National in-place rents for industrial space averaged $6.95 per square foot in October, growing 6.2 percent year-over-year, and seven cents higher than the previous month. Separately, the premium paid by a tenant signing a lease over the past year continues to grow, with new leases costing $1.54 more per square foot than the national average for all leases. 

Per usual, port markets continue to lead the country in in-place rent growth, as well as vacancy rates. The largest spreads were in Los Angeles ($6.10 more per square foot), the Inland Empire ($5.60), Orange County ($4.17) and New Jersey ($3.32). Overall in Southern California, the Inland Empire’s rents rose 11.6 percent over the last 12 months ending in October, Los Angeles’ rents rose 9.7 percent, and Orange County’s rose 7.6 percent.

There’s more than 35.5 million square feet of space under construction in the Inland Empire, greater than the 7 million square feet underway in Los Angeles.

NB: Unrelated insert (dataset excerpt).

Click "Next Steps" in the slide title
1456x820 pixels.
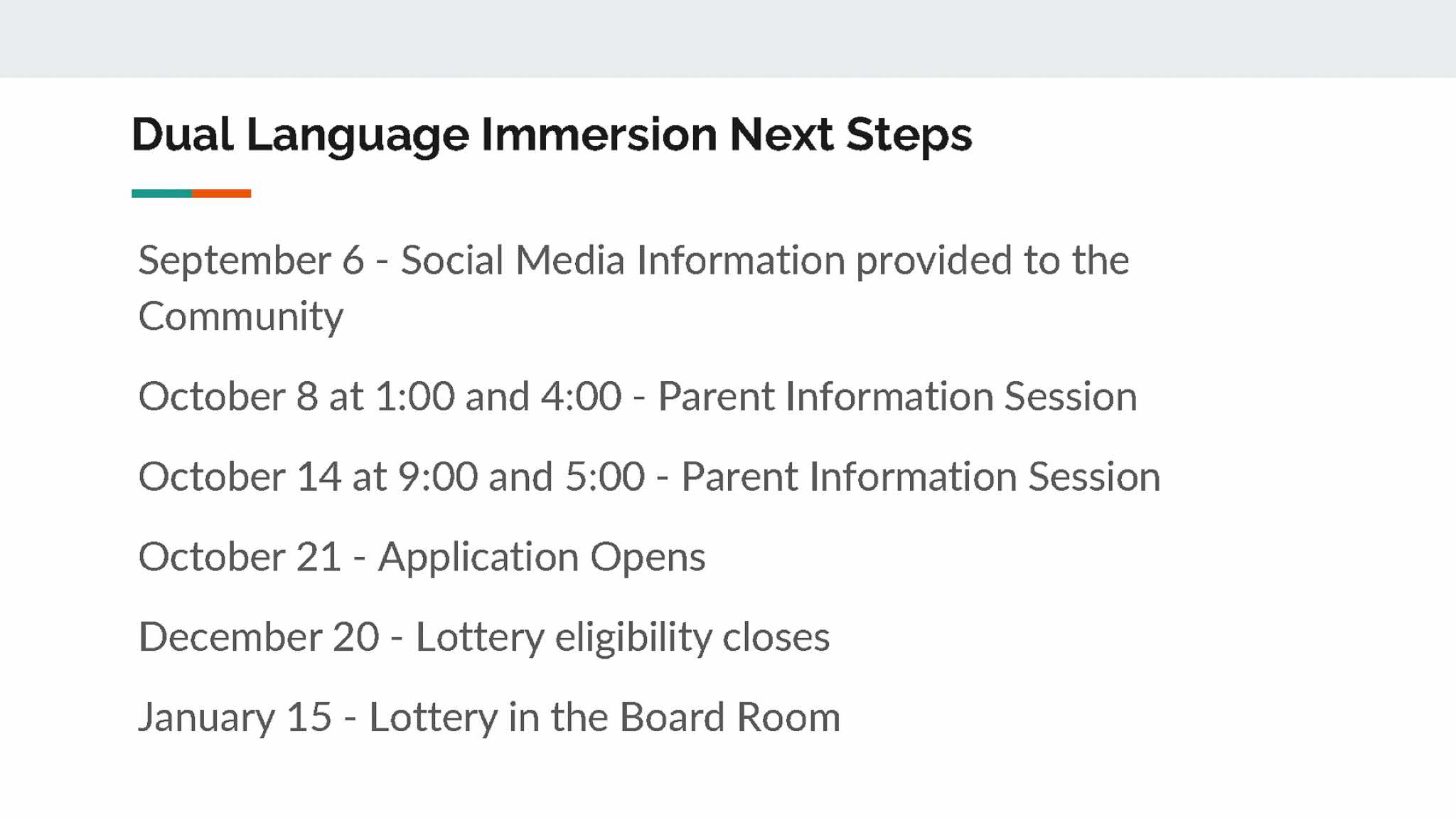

L.A. has taken in a whopping $4.37 billion in sales at $297 per square foot, and the Inland Empire is second in the nation with $4.06 billion at $301 per square foot. Additionally, Orange County racked up more than $1 billion in sales at $360 per square foot, and the Bay Area took in $1.77 billion at $236 per square foot.

On the East Coast, Boston’s rents grew 8.9 percent in the first 10 months of 2022, and the New Jersey market saw 7.2 percent growth, according to CommercialEdge’s report. Nearly 13 million square feet of space is under construction in New Jersey, which was one of the few markets where total sales volume did not fall year-over-year in the third quarter after closing more than $2.87 billion in sales at $176 per square foot.

Miami’s average rent was at $9.57 per square foot, which is 6 percent higher than last year, and its vacancy was 3.3 percent.